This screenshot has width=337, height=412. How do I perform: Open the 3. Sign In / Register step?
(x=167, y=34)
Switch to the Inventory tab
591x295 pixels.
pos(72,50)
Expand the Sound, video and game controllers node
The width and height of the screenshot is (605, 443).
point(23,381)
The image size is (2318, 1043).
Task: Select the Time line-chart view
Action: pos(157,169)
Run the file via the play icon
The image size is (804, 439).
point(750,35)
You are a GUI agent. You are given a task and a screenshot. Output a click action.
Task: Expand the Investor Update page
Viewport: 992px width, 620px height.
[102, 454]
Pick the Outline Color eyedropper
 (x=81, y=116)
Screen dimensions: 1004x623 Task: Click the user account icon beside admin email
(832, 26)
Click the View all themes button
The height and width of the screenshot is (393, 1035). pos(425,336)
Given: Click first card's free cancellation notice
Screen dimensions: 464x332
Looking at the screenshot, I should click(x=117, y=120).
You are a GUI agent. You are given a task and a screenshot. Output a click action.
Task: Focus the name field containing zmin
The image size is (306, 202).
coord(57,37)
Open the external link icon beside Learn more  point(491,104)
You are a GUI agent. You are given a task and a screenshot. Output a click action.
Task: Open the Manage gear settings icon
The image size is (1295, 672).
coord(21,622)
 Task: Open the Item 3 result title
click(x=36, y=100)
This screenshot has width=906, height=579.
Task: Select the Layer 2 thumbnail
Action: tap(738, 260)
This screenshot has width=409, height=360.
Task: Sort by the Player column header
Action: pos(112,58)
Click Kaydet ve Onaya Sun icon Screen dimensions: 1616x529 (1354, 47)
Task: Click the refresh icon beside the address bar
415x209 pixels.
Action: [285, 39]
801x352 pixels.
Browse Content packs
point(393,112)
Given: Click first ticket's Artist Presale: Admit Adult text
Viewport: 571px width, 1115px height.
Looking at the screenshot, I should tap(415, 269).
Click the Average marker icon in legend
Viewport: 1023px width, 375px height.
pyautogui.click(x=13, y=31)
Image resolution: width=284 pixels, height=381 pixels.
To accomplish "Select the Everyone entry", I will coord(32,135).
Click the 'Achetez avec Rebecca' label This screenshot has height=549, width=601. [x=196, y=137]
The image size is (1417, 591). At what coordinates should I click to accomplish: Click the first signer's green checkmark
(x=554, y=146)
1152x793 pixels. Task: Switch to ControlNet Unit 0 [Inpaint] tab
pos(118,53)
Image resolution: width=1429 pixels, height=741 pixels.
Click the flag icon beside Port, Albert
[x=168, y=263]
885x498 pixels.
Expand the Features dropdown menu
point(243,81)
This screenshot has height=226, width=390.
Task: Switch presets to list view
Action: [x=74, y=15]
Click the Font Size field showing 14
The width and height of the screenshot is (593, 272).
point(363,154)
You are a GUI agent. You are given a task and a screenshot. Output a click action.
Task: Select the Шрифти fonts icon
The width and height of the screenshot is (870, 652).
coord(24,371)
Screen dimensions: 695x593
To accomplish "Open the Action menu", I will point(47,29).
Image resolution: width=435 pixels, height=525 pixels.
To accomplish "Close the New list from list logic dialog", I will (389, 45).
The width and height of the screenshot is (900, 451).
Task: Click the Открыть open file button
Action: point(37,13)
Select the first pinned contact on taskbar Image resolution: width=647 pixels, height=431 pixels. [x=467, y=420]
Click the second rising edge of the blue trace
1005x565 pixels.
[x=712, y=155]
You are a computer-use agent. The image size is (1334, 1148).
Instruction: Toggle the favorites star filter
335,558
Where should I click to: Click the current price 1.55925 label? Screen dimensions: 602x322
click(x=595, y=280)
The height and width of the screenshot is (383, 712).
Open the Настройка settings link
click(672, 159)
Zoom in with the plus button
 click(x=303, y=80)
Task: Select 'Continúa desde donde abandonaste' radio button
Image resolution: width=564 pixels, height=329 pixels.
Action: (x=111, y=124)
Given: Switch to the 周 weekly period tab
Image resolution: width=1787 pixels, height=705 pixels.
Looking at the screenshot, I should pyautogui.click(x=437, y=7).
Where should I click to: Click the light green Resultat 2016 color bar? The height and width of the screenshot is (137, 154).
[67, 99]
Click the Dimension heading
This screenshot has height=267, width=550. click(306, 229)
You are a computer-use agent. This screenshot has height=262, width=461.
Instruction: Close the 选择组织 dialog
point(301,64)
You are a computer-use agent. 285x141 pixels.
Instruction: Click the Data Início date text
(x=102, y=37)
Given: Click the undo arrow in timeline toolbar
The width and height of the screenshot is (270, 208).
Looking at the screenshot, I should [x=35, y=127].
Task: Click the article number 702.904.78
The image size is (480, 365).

+---+

In the records above, the line with "Task: Click the refresh" marks the start and the line with "Click the Average marker icon in legend" marks the end; copy that stretch exactly, both lines included, and nothing else.

Task: Click the refresh icon beside the address bar
415x209 pixels.
Action: [285, 39]
801x352 pixels.
Browse Content packs
point(393,112)
Given: Click first ticket's Artist Presale: Admit Adult text
Viewport: 571px width, 1115px height.
Looking at the screenshot, I should tap(415, 269).
Click the Average marker icon in legend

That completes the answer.